Mango, Thanks for the clarification of continuing law enforcement education vs initial training. At the Dept of interior I found the following:

"Permanent Park Ranger jobs begin with 18 weeks of comprehensive law enforcement training at the Federal Law Enforcement Training Center (FLETC) in Georgia. NPS FLETC training consists of classroom training in many subjects including criminal law, ethics, and law enforcement techniques. Practical classes cover subjects including arrest techniques and boat and vehicle operations. A high speed driving track lets students test their skills. Daily physical fitness and shooting skills are also emphasized. NPS FLETC training is immediately followed by an 11 week field training assignment in a national park where students will perform law enforcement duties under the guidance of an instructor/trainer. The NPS FLETC and practical field training programs are some of the best available in federal law enforcement!"
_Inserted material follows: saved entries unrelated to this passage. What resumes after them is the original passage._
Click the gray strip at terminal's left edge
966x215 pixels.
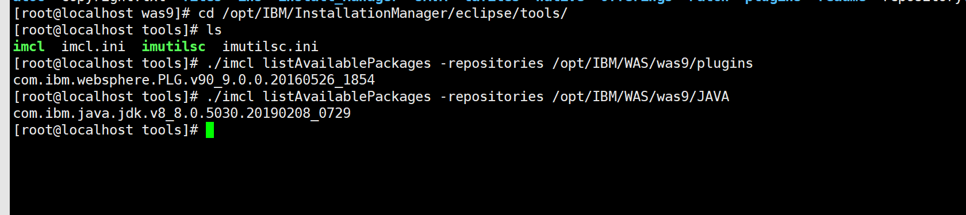click(5, 108)
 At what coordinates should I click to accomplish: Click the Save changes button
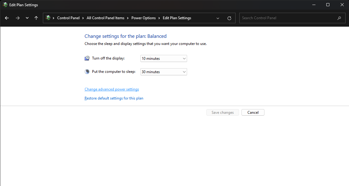[223, 113]
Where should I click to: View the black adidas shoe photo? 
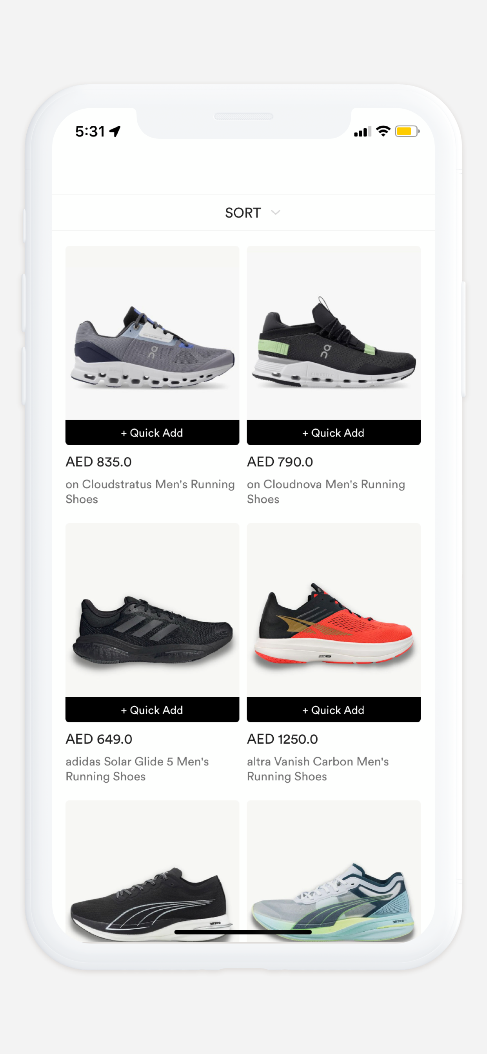152,610
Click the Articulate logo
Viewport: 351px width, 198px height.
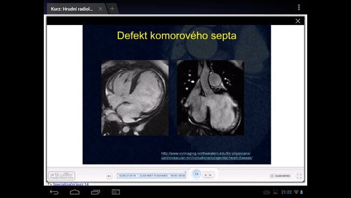62,176
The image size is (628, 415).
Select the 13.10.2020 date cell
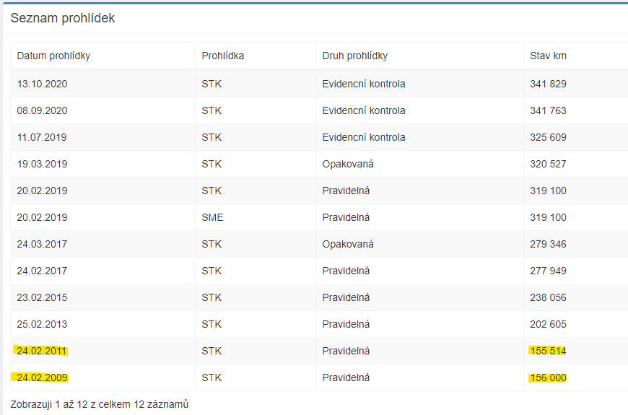point(42,84)
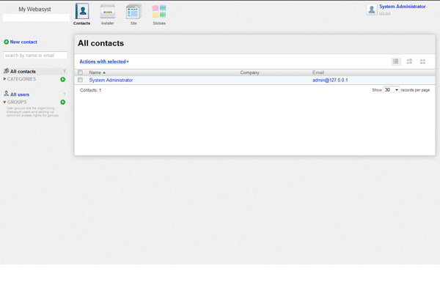Click the green add group plus icon
This screenshot has height=293, width=440.
(x=63, y=103)
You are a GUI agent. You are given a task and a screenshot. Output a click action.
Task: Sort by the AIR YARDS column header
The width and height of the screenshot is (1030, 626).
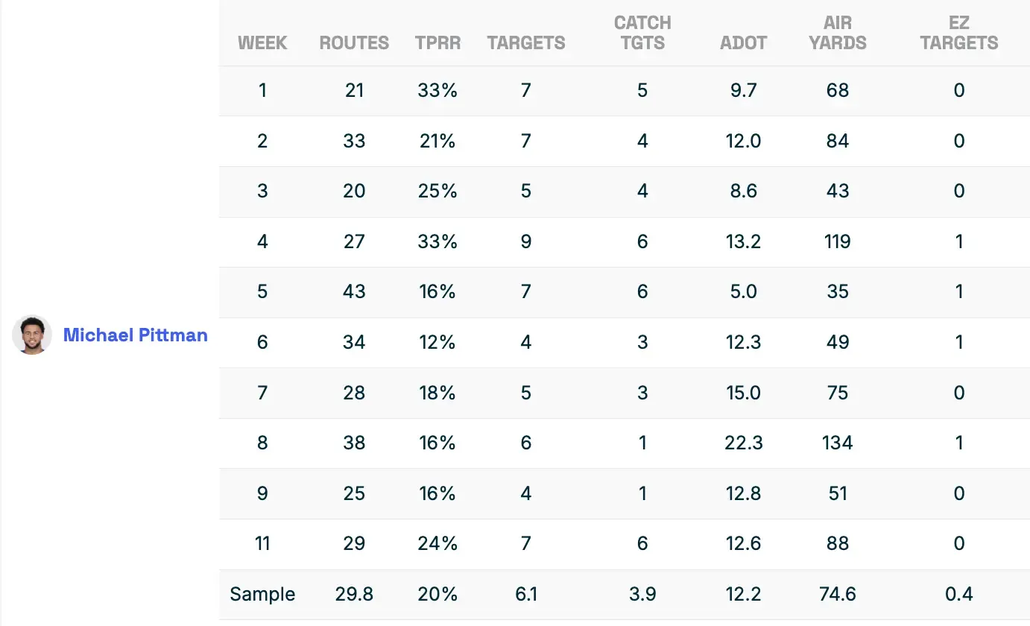[x=838, y=34]
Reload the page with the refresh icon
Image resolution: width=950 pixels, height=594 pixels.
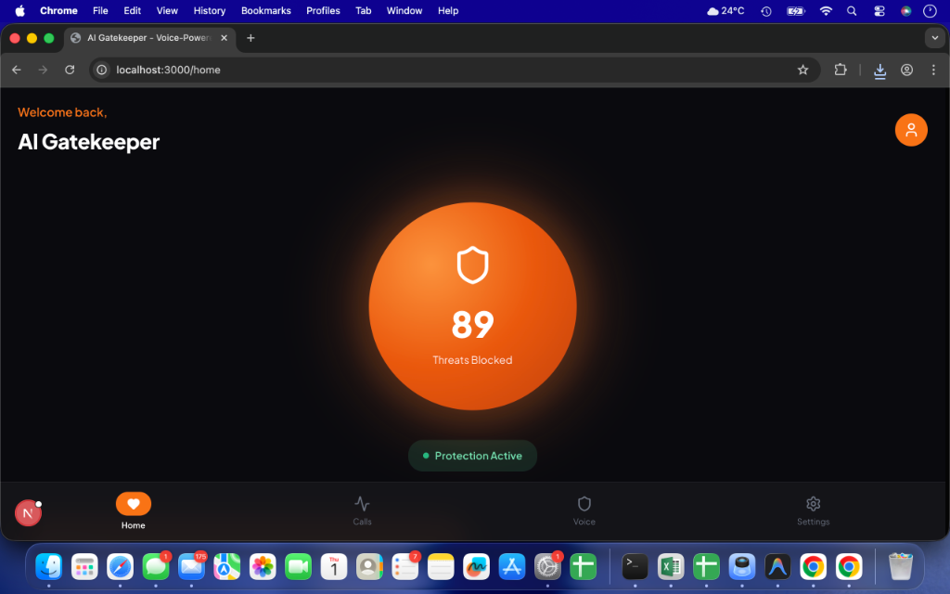[x=70, y=70]
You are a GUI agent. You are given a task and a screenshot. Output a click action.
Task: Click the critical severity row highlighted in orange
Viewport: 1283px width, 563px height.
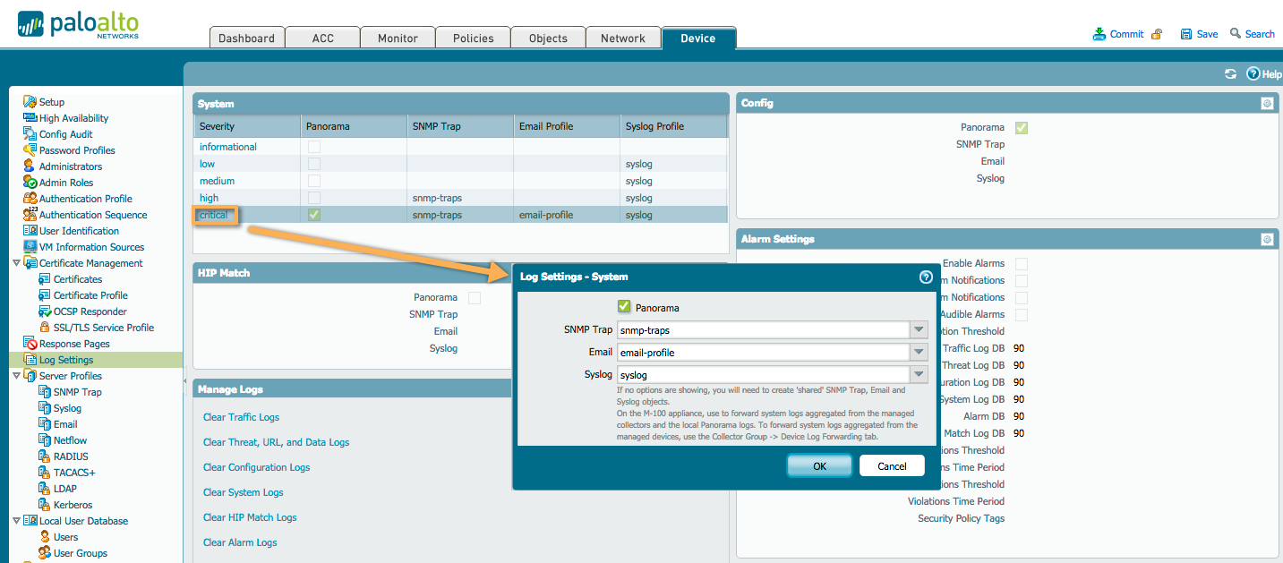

A long time ago when I was growing up Park rangers didn't need to be LEO, they were stewards of the park. I come from Calif. where 35 years ago, some life guards were given guns and boats and became harbor patrol officers, and State Park Rangers were also given guns, and went from being Life Guards to guardians of their stretch of the beach. Attitudes changed from serving the public to policing the public--and there is a difference.


----------



## fisherboy20 (Jun 3, 2009)

thats a load of horse crap:banghead


----------



## studter (Apr 1, 2009)

Like other people have said we don't know the whole story. But I could total see these people saying we have been coming here for years and never have had this problem. Why should you move you car from someone else camp site, cause you was asked, it's like parking in your neighbors driveway and you don't know them. Then you was just asked to get your tire off the sand, but instead of taking maybe 10 mintues out of your time you go off to the beach, swimming & all the other fun things you want to do. Then when the rangers come back and ask questions why they haven't made moves the Mom prolly gets defensive & escaltes from there. I have had bad encounters with law enforcement but I have also had bad encounters when I have tried to enforce the law or something on my property. How I see it, is if they would have just listen to the law none of that none sense would have happen..


----------



## konz (Oct 1, 2007)

I agree that the people should have done what the rangers asked them to do. Not doing so was just dumb in my opinion. I also think that from what was written, the officer should have probably behaved in a more professional manner. I can imagine that he probably has to deal with idiots on a daily basis and it all builds up but he is still someone who should keep his temper. Issue the citation and carry on. Keep issuing citations if need be.


----------



## Hook (Oct 2, 2007)

> *konz (9/15/2009)*I agree that the people should have done what the rangers asked them to do. Not doing so was just dumb in my opinion. I also think that from what was written, the officer should have probably behaved in a more professional manner. I can imagine that he probably has to deal with idiots on a daily basis and it all builds up but he is still someone who should keep his temper. Issue the citation and carry on. Keep issuing citations if need be.


If you want to fight do it with a lawyeror just SHUT UP!!! and obey the law.


----------



## konz (Oct 1, 2007)

I agree Hook, and I should have mentioned that also. Arguing with the Ranger was a stupid move. Being respectful will go much further (you can still ask questions and be respectful at the same time).


----------



## Wugitus (Oct 16, 2008)

Has anybody been contactd bi the newspaper??


----------



## Dylan (Apr 15, 2008)

> *MAXWELL (9/14/2009)*Sam, putting you in handcuffs seems like a good use of my tax dollars.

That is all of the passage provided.